Not only that but make sure that your past clients and employers are able to post recommendations there. Why? Because they provide you a lot of leverage.

First they are in a public place that is quickly becoming the default networking tool for professionals throughout the world. Second, because once they are made publicly they are able to be used in resumes and CV's, marketing materials, and other promotional areas. (Like your website)

Tactic 2: Get a decent website made. Not an expensive world beater, but a decent site that quickly points them to your value in a way that develops trust. This means using your LinkedIn recommendations from Tactic 1, it also means smal lcase studies and ... maybe.. a blog?

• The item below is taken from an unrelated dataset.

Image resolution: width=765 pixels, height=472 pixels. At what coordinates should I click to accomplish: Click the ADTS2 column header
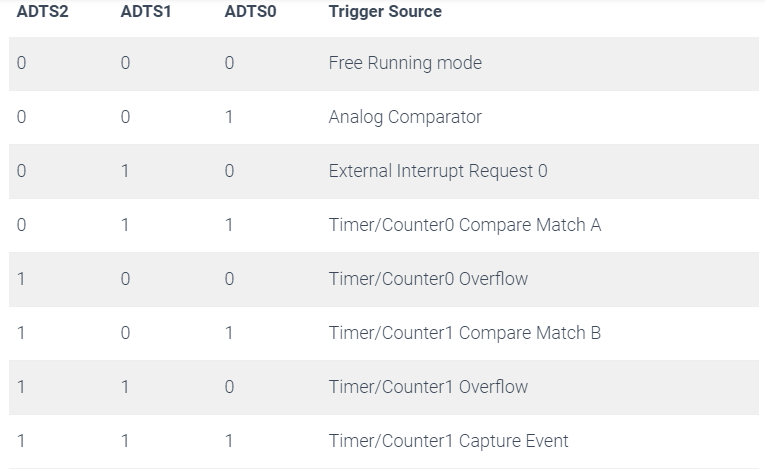coord(42,11)
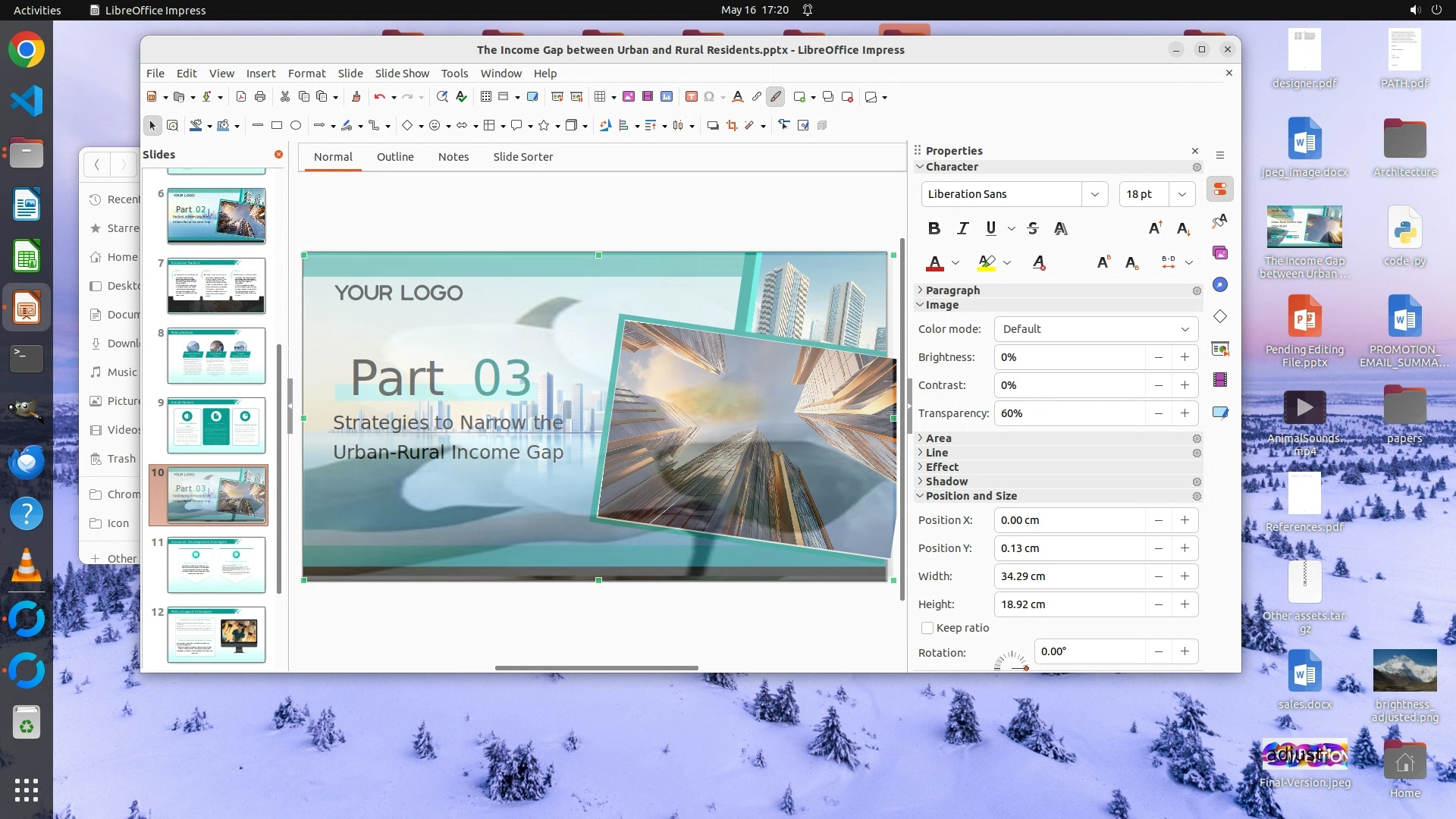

Tactic 3: A Blog? I would do this anyway. I have generated a lot of interest and potential interest from the blogs I run, and it has helped me a lot to write better.

Getting the point across is hard. Blogging helps you be more creative, more aware of your industry, and better at concise writing.

BUT... no matter what you read, it is not really a good marketing tool. It is a branding tool. it is something where people can get some wisdom, minor advice, and get to understand the value you deliver.

Tactic 4: Start touting your brand. This means getting your intro pitch under control, attending networking events, writing articles in the mags and websites that your people read, and cold calling.

Yes.. cold calls work in consulting. But not to get a sale - to start a relationship.

Tactic 5: Stay in touch. Use your get to know you meetings to get to know them, not to sell. Selling will occur once they appreciate the value you offer, and they have started to value the relationship on a trust basis.

Sell Well

This tactic is an easy one. If you win the sale based on price alone then you might win... that means you are stuck on low price, low yields, with a client who is only going to continue to try to drive you lower. Wonderful situation...

Tactic 1: Do not refer to the work, but the outcomes. Always focus every conversation on the outputs of the work you are doing and not on the actual hours and resources you are going to deploy to get this done. The discussion on resources happens in the branding bit, as part of winning their trust.

Tactic 2: Leverage time where possible. A lot of my services income comes from leveraged revenues. Things like minimum monthly repeating fees and mentoring groups. In fact, we run a mentoring program for engineers throughout my country that keeps many of my people busy, and delivers outstanding engineers at the end of the process.

Charged monthly, based on outputs not on work. Why is this so important?

Leveraging Time

This is your year to start writing books, recording audio books and creating other IP that can be sold independent of you.

Tactic 1: Write a book for either self publishing or professional publishing. be prepared to market this a lot yourself, but ultimately you will be doing this primarily for the branding benefits. "I'll see you business card and raise you a book" is a heck of an impression generator.

However, you can also use the book to generate attractive revenues. It just depends on which markets you are working in and he level of potential demand you can generate.

Tactic 2: Develop Kits. Kits are great and I am presently working on one for starting consultants. A kit could contain many things, but the real focus is on providing enough packaged value that people can use immediately.

For example, a kit could contain:

- Audio instruction booklets
- Workbooks that work in with these
- Videos explaining specific issues and problems and how to get through them.
- Short booklets on advanced topics
- Examples, case studies and possibly even video testimonials and the like.

Tactic 3: Public courses. I love these and run them as often as I can do. My own plan?

- Never retrict entry. Leave it as open as the venue will allow for.
- Always have a handout with all the notes in it for the end of he presentation
- Don't give out the presentation. As Seth Godin says - they don't work without you!
- No loner than a days event. Half day is okay if you can generate the interest in it.
- Have several seminars ready to deliver. Not just he same one re-hashed and turned around
- If you are going to do a sit down and analyse it course, then charge more.